*EXERCISE MATERIALS*
---*---

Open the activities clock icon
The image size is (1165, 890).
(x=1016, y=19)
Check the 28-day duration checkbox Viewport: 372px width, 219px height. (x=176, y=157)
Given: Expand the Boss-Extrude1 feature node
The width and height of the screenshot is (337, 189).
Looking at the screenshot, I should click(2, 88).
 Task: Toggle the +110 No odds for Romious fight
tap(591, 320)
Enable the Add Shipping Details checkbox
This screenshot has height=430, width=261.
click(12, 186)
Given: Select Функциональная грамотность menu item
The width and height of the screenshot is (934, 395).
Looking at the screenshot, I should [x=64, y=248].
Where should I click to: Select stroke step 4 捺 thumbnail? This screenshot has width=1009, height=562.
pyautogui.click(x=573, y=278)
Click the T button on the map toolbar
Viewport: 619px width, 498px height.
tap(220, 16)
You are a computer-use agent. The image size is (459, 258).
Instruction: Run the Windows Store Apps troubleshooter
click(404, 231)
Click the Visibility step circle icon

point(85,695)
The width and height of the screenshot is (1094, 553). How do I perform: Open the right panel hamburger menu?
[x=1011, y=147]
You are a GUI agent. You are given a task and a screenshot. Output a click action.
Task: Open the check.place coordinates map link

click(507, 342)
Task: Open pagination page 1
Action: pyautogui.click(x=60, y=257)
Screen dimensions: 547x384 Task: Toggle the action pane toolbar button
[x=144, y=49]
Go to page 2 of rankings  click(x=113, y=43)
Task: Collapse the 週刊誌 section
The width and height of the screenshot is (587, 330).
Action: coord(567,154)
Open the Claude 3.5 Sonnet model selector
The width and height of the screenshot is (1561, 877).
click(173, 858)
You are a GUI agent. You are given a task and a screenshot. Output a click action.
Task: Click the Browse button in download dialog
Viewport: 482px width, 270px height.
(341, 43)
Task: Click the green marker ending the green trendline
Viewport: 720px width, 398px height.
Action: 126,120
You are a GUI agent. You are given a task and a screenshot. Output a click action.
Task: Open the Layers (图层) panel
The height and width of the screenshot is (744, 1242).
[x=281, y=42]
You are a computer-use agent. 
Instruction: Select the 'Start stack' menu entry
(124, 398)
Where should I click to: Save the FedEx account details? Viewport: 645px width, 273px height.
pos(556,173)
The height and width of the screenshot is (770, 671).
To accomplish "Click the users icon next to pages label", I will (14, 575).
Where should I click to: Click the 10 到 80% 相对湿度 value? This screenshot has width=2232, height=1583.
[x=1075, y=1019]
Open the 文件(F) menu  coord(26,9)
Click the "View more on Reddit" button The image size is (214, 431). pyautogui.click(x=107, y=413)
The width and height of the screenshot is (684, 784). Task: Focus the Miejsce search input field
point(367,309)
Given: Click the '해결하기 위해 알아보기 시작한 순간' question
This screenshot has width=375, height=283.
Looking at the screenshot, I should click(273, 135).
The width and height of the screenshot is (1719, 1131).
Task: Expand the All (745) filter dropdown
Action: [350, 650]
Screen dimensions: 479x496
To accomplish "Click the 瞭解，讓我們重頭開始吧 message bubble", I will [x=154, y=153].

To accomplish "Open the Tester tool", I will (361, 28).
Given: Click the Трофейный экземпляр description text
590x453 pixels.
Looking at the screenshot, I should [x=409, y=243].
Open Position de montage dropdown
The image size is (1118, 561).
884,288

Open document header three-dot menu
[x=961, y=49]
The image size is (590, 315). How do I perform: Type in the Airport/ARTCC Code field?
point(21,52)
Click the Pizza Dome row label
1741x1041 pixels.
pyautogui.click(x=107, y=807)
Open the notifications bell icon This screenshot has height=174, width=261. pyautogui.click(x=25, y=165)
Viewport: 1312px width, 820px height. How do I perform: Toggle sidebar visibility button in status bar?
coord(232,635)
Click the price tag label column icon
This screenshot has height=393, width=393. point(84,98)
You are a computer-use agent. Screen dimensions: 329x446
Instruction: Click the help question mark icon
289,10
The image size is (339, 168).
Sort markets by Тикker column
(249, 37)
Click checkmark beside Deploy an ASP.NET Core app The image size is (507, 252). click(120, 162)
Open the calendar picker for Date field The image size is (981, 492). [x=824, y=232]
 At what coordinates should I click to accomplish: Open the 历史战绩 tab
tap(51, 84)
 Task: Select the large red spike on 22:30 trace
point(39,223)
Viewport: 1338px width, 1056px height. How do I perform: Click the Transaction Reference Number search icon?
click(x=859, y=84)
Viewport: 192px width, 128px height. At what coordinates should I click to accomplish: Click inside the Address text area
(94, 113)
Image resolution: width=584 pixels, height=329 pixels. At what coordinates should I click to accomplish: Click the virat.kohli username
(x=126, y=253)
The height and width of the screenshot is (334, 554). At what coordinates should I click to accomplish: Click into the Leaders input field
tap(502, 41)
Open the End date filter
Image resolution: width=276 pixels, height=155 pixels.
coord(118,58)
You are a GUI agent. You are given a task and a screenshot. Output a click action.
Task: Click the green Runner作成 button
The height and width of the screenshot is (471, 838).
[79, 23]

---*---

*THE TASK*
Convert these items into a numbered list, leaving out any blank lines.

*EXERCISE SOLUTION*
1. Open the activities clock icon
2. The image size is (1165, 890).
3. (x=1016, y=19)
4. Check the 28-day duration checkbox Viewport: 372px width, 219px height. (x=176, y=157)
5. Given: Expand the Boss-Extrude1 feature node
6. The width and height of the screenshot is (337, 189).
7. Looking at the screenshot, I should click(2, 88).
8.  Task: Toggle the +110 No odds for Romious fight
9. tap(591, 320)
10. Enable the Add Shipping Details checkbox
11. This screenshot has height=430, width=261.
12. click(12, 186)
13. Given: Select Функциональная грамотность menu item
14. The width and height of the screenshot is (934, 395).
15. Looking at the screenshot, I should [x=64, y=248].
16. Where should I click to: Select stroke step 4 捺 thumbnail? This screenshot has width=1009, height=562.
17. pyautogui.click(x=573, y=278)
18. Click the T button on the map toolbar
19. Viewport: 619px width, 498px height.
20. tap(220, 16)
21. You are a computer-use agent. The image size is (459, 258).
22. Instruction: Run the Windows Store Apps troubleshooter
23. click(404, 231)
24. Click the Visibility step circle icon
25. point(85,695)
26. The width and height of the screenshot is (1094, 553). How do I perform: Open the right panel hamburger menu?
27. [x=1011, y=147]
28. You are a GUI agent. You are given a task and a screenshot. Output a click action.
29. Task: Open the check.place coordinates map link
30. click(507, 342)
31. Task: Open pagination page 1
32. Action: pyautogui.click(x=60, y=257)
33. Screen dimensions: 547x384 Task: Toggle the action pane toolbar button
34. [x=144, y=49]
35. Go to page 2 of rankings  click(x=113, y=43)
36. Task: Collapse the 週刊誌 section
37. The width and height of the screenshot is (587, 330).
38. Action: coord(567,154)
39. Open the Claude 3.5 Sonnet model selector
40. The width and height of the screenshot is (1561, 877).
41. click(173, 858)
42. You are a GUI agent. You are given a task and a screenshot. Output a click action.
43. Task: Click the Browse button in download dialog
44. Viewport: 482px width, 270px height.
45. (341, 43)
46. Task: Click the green marker ending the green trendline
47. Viewport: 720px width, 398px height.
48. Action: 126,120
49. You are a GUI agent. You are given a task and a screenshot. Output a click action.
50. Task: Open the Layers (图层) panel
51. The height and width of the screenshot is (744, 1242).
52. [x=281, y=42]
53. You are a computer-use agent. 
54. Instruction: Select the 'Start stack' menu entry
55. (124, 398)
56. Where should I click to: Save the FedEx account details? Viewport: 645px width, 273px height.
57. pos(556,173)
58. The height and width of the screenshot is (770, 671).
59. To accomplish "Click the users icon next to pages label", I will (14, 575).
60. Where should I click to: Click the 10 到 80% 相对湿度 value? This screenshot has width=2232, height=1583.
61. [x=1075, y=1019]
62. Open the 文件(F) menu  coord(26,9)
63. Click the "View more on Reddit" button The image size is (214, 431). pyautogui.click(x=107, y=413)
64. The width and height of the screenshot is (684, 784). Task: Focus the Miejsce search input field
65. point(367,309)
66. Given: Click the '해결하기 위해 알아보기 시작한 순간' question
67. This screenshot has width=375, height=283.
68. Looking at the screenshot, I should click(273, 135).
69. The width and height of the screenshot is (1719, 1131).
70. Task: Expand the All (745) filter dropdown
71. Action: [350, 650]
72. Screen dimensions: 479x496
73. To accomplish "Click the 瞭解，讓我們重頭開始吧 message bubble", I will [x=154, y=153].
74. To accomplish "Open the Tester tool", I will (361, 28).
75. Given: Click the Трофейный экземпляр description text
76. 590x453 pixels.
77. Looking at the screenshot, I should [x=409, y=243].
78. Open Position de montage dropdown
79. The image size is (1118, 561).
80. 884,288
81. Open document header three-dot menu
82. [x=961, y=49]
83. The image size is (590, 315). How do I perform: Type in the Airport/ARTCC Code field?
84. point(21,52)
85. Click the Pizza Dome row label
86. 1741x1041 pixels.
87. pyautogui.click(x=107, y=807)
88. Open the notifications bell icon This screenshot has height=174, width=261. pyautogui.click(x=25, y=165)
89. Viewport: 1312px width, 820px height. How do I perform: Toggle sidebar visibility button in status bar?
90. coord(232,635)
91. Click the price tag label column icon
92. This screenshot has height=393, width=393. point(84,98)
93. You are a computer-use agent. Screen dimensions: 329x446
94. Instruction: Click the help question mark icon
95. 289,10
96. The image size is (339, 168).
97. Sort markets by Тикker column
98. (249, 37)
99. Click checkmark beside Deploy an ASP.NET Core app The image size is (507, 252). click(120, 162)
100. Open the calendar picker for Date field The image size is (981, 492). [x=824, y=232]
101.  At what coordinates should I click to accomplish: Open the 历史战绩 tab
102. tap(51, 84)
103.  Task: Select the large red spike on 22:30 trace
104. point(39,223)
105. Viewport: 1338px width, 1056px height. How do I perform: Click the Transaction Reference Number search icon?
106. click(x=859, y=84)
107. Viewport: 192px width, 128px height. At what coordinates should I click to accomplish: Click inside the Address text area
108. (94, 113)
109. Image resolution: width=584 pixels, height=329 pixels. At what coordinates should I click to accomplish: Click the virat.kohli username
110. (x=126, y=253)
111. The height and width of the screenshot is (334, 554). At what coordinates should I click to accomplish: Click into the Leaders input field
112. tap(502, 41)
113. Open the End date filter
114. Image resolution: width=276 pixels, height=155 pixels.
115. coord(118,58)
116. You are a GUI agent. You are given a task and a screenshot. Output a click action.
117. Task: Click the green Runner作成 button
118. The height and width of the screenshot is (471, 838).
119. [79, 23]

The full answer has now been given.